Вот Алексей снова у гардероба. Он кивнул кому-то головой и, сделав едва заметный знак рукой, проскользнул к дверце шкафчика. Рядом с ним, словно из-под земли, выросла высокая фигура человека в засаленной спецовке. Сомнений не было – это Николай Красницин, друг Алексея.

…Два приятеля попали в плен вместе с Органовым. Они везли из Бронска архивные материалы, но неожиданно были захвачены на дороге. Пользуясь ночной темнотой, они успели сбросить в снег тюки с документами, иначе им пришлось бы трудно – гестаповцы, безусловно, заинтересовались бы архивами, а затем могли установить и личности комсомольских работников.

В Каунасе, в ночь перед отправкой в Германию, Пашка лежал в огромном сарае бок о бок со Смородиным. И случайно ночью услышав разговор своих соседей, понял, кто они такие. Ефрейтор Алексеев и подружился с ними. Но сейчас Пашка был крайне удивлен, что товарищи не сообщили ему о своих замыслах.

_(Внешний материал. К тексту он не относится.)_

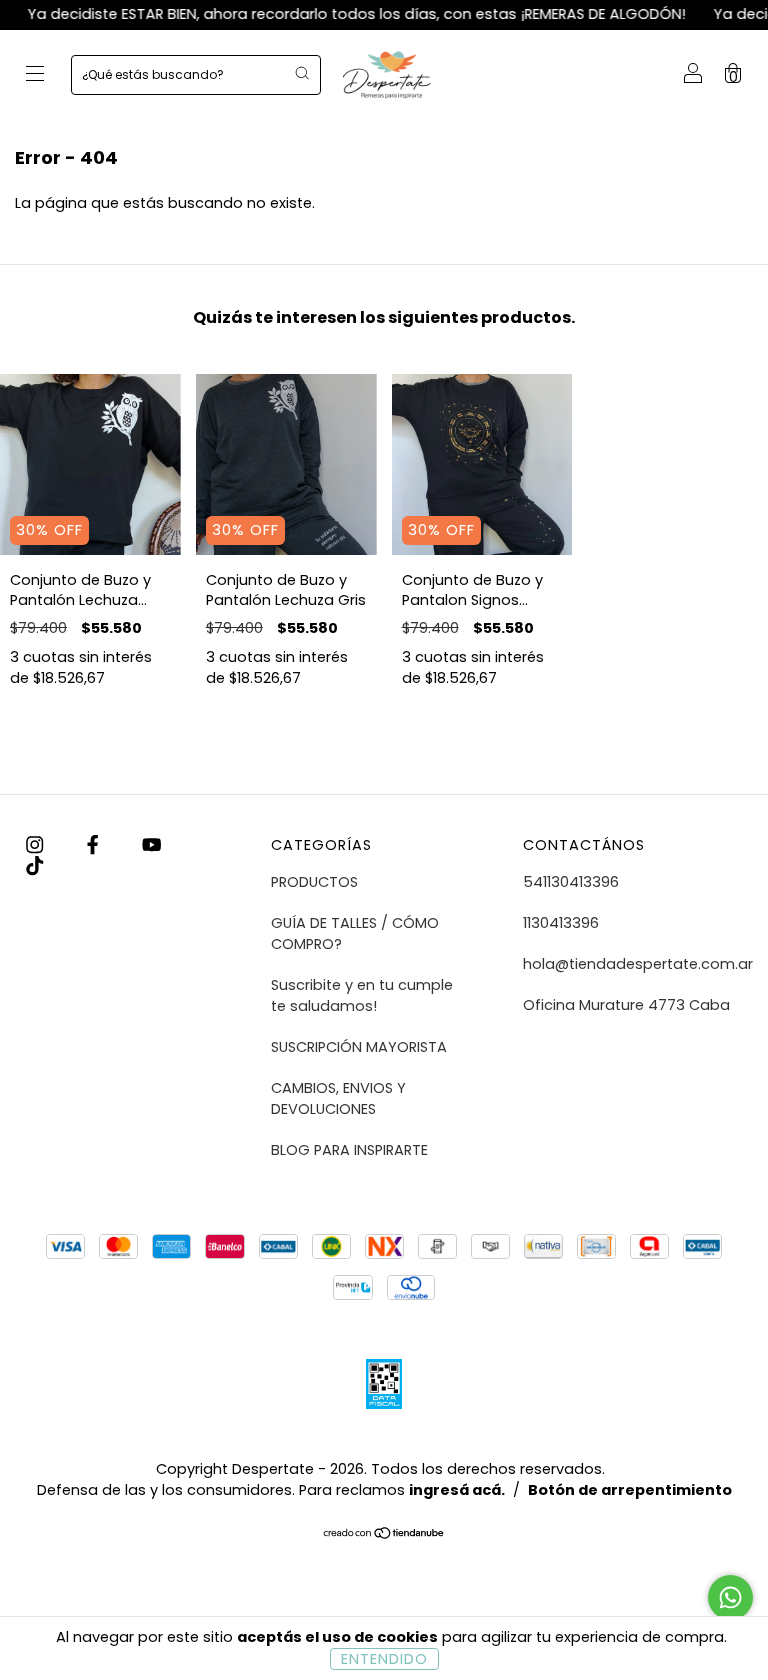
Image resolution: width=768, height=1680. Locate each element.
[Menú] (35, 76)
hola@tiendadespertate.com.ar (638, 964)
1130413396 (561, 923)
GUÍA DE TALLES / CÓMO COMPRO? (355, 933)
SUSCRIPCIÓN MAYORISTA (359, 1047)
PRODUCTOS (314, 882)
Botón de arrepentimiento (630, 1490)
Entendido (384, 1659)
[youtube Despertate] (151, 845)
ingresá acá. (457, 1490)
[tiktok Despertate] (34, 866)
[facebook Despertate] (94, 845)
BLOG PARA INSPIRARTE (349, 1150)
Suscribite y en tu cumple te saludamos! (362, 995)
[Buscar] (302, 73)
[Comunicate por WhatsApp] (730, 1597)
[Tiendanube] (384, 1535)
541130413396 (571, 882)
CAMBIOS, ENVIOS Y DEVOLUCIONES (338, 1098)
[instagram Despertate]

…Смородин, прикрываемый Николаем Краснициным, быстро открыл дверцу шкафчика. Пошарив там рукой, он вытащил газету и тут же спрятал ее за пазуху. В следующую минуту друзья, как ни в чем не бывало, отошли на свои рабочие места. Пашка, будто ничего не замечая, продолжал собирать возле автоматных станков металлическую стружку.

Вечером, после ужина, выждав, когда из барака ушли охранники, Пашка спустился с нар. Ему не терпелось поговорить с ребятами. «Зачем они стянули газету? Все равно ведь ничего не поймут. Чудаки, стоило из-за этого рисковать!..» Пашка уже совсем было направился к друзьям, но тут подумал: «Может быть, они для дела… Что если…» – И он подошел к Луговому.

– Петр Михалыч! – шепотом обратился Пашка, – Смородин-то на пару с Краснициным газету у мастеров стащили…

– Какую газету?

Пашка рассказал о том, что ему довелось увидеть.

– Хотел потолковать с ребятами, но не знаю, может быть, лучше вам? – спросил он.

Луговой некоторое время сидел задумавшись. Потом он встал и направился в другой конец барака.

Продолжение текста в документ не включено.